- [Task prompt]: Decide whether each statement agrees with the passage on geofeed risks. Answer yes or no for each and quote the words of the passage that decide it. (a) RFC 9092 requires HTTPS for publishing and retrieving geofeed URLs. (b) DCSO has often seen the geofeed authentication scheme deployed in practice. (c) RFC 9092 discusses the use of DNSSEC and DANE.

- [Source passage]:
--

In this case, the geofeed URL is suitable for usage as an OSINT pivot point and resembles a crucial information breadcrumb for linking Pfcloud UG and Aggros Operations Ltd. to each other and to the operational aspects of AS203168.

Similar to other investigative use-cases, GitHub repositories used for geofeed URL hosting may allow detailed insights into the history of an ISP, (alleged) physical facilities used by it, related personas or GitHub accounts, OpSec mistakes made by involved entities, and attempts to cover up such mistakes.

Potential Risks Induced By Geofeed Processing

In contrast to RIR databases, geofeed URLs carry several potential risks that geolocation database vendors and investigators alike may wish to keep in mind:

  • While the file integrity of the vast majority of publicly downloadable RIR databases can be verified through cryptographic signatures, such information commonly is not available for geofeeds (RFC 9092, section 4, specifies authentication of geofeed data, however, DCSO has rarely observed in-the-world deployment of this authentication scheme).
  • Similarly, while RFC 9092, section 5, mandates HTTPS as a protocol for publishing and retrieving geofeed URLs, the usage of other security measures such as DNSSEC or DANE is not even discussed by this RFC, leaving geofeed downloads at risk of being silently manipulated by (more sophisticated) threat actors capable of issuing trusted X.509 certificates for arbitrary FQDNs on the fly.
  • Particularly in cases where geofeed URLs are hosted on infrastructure under direct control by the involved ISP, different geofeed content may be presented to different clients, in order to deliberately “inject” certain data into certain databases or security solutions. This may be enabled by custom tooling revealing itself through unique HTTP User-Agent headers or through conducting geofeed downloads from certain IP addresses that can be attributed to organizations of interest.
  • Especially in the case of manual investigations, an ISP may also harvest such data to achieve a better understanding of ongoing investigations, as well as individuals or organizations conducting such investigations. In order not to compromise the investigator’s OpSec, exercising the same caution for accessing geofeed URLs as other resources controlled by an ISP remains crucial.

Conclusion

Geofeeds enable ISPs to propagate precise geolocation information on their IP networks in a decentralized, independent, and machine-digestible fashion, thus allowing geolocation database vendors to display such information with a greater likelihood (and reducing the necessity of such vendors to procure precise location data from privacy-invasive sources).

--

- [Data section]:
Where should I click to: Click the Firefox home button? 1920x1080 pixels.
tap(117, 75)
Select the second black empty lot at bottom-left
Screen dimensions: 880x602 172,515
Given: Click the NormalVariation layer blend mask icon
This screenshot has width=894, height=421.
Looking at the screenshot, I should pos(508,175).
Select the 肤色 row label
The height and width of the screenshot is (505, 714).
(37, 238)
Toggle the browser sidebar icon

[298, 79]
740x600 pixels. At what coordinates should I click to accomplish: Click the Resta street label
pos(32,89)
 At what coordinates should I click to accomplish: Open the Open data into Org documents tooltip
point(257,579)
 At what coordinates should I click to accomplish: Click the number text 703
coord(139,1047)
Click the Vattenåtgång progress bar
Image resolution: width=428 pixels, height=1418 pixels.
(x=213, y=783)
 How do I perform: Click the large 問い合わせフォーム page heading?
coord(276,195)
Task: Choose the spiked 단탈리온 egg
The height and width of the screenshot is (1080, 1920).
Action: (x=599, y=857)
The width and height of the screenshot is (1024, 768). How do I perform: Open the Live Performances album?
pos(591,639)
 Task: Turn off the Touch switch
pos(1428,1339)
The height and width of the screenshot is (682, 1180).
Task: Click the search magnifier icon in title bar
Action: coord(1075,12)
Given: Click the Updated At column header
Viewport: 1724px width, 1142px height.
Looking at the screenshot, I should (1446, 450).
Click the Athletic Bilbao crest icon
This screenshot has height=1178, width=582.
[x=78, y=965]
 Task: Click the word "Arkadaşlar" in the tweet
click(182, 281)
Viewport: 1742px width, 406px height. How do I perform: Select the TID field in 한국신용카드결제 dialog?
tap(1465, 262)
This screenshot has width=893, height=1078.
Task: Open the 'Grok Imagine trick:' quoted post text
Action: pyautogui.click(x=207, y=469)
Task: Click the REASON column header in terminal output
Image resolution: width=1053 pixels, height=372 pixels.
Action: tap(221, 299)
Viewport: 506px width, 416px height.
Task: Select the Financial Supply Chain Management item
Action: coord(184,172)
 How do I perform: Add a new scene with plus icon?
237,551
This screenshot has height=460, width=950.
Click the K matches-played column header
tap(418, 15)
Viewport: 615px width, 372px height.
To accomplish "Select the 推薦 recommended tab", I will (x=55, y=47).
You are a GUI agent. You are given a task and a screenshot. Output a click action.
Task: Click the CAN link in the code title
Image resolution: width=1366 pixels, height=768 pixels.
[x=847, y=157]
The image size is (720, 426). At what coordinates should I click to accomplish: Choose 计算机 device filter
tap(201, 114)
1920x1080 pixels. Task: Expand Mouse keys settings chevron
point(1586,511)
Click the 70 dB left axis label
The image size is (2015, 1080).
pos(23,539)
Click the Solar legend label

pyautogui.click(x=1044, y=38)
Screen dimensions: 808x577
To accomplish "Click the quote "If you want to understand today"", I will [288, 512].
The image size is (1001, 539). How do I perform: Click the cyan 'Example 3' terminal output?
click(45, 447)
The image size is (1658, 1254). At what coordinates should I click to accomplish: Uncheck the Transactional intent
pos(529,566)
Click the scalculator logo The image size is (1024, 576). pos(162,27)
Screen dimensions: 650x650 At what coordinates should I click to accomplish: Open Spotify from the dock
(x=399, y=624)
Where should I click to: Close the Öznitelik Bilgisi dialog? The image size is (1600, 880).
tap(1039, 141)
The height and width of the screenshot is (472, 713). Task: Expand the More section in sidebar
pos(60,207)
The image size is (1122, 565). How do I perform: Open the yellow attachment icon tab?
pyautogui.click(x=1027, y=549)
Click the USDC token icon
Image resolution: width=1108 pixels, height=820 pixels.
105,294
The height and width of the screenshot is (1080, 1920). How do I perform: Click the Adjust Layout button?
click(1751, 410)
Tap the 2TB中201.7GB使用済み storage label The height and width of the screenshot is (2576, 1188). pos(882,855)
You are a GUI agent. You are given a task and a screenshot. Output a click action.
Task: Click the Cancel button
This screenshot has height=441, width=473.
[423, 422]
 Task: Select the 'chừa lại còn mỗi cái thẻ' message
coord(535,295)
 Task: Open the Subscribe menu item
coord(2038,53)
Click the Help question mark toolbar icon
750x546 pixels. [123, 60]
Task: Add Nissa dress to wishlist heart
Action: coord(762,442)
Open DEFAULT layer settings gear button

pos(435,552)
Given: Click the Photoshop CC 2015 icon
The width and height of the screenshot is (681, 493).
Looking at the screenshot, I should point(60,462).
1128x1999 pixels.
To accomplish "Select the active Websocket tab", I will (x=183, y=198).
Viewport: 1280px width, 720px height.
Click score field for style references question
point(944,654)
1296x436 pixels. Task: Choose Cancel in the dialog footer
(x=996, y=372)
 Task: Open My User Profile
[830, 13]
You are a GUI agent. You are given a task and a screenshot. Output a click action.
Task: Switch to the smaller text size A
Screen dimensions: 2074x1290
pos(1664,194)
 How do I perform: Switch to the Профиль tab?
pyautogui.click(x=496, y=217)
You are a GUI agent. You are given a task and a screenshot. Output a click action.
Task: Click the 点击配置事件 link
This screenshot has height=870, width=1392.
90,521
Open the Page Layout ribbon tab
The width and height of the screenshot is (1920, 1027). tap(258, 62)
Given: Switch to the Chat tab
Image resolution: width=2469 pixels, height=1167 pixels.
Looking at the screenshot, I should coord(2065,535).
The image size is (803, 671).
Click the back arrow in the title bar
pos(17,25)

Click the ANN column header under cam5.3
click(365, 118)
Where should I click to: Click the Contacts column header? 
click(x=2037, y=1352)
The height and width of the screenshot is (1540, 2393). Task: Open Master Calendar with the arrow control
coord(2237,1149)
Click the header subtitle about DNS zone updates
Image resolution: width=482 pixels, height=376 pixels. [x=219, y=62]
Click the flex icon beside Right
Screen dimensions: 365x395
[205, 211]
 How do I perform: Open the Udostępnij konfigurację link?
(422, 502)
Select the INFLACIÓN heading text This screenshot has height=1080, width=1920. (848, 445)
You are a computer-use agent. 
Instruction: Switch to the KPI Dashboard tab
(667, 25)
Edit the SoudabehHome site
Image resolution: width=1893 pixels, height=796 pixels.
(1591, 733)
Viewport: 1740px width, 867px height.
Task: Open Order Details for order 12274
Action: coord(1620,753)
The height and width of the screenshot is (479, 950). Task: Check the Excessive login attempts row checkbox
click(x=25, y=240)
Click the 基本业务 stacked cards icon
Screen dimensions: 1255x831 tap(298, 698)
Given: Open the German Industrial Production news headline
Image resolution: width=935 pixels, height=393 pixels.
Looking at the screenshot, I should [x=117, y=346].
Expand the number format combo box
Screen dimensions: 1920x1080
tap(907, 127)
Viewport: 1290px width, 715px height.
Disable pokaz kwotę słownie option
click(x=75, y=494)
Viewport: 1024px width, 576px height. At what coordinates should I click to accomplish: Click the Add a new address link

--

- [Reply to the exercise]:
(a) Yes: "RFC 9092, section 5, mandates HTTPS as a protocol for publishing and retrieving geofeed URLs"
(b) No: "DCSO has rarely observed in-the-world deployment of this authentication scheme"
(c) No: "the usage of other security measures such as DNSSEC or DANE is not even discussed by this RFC"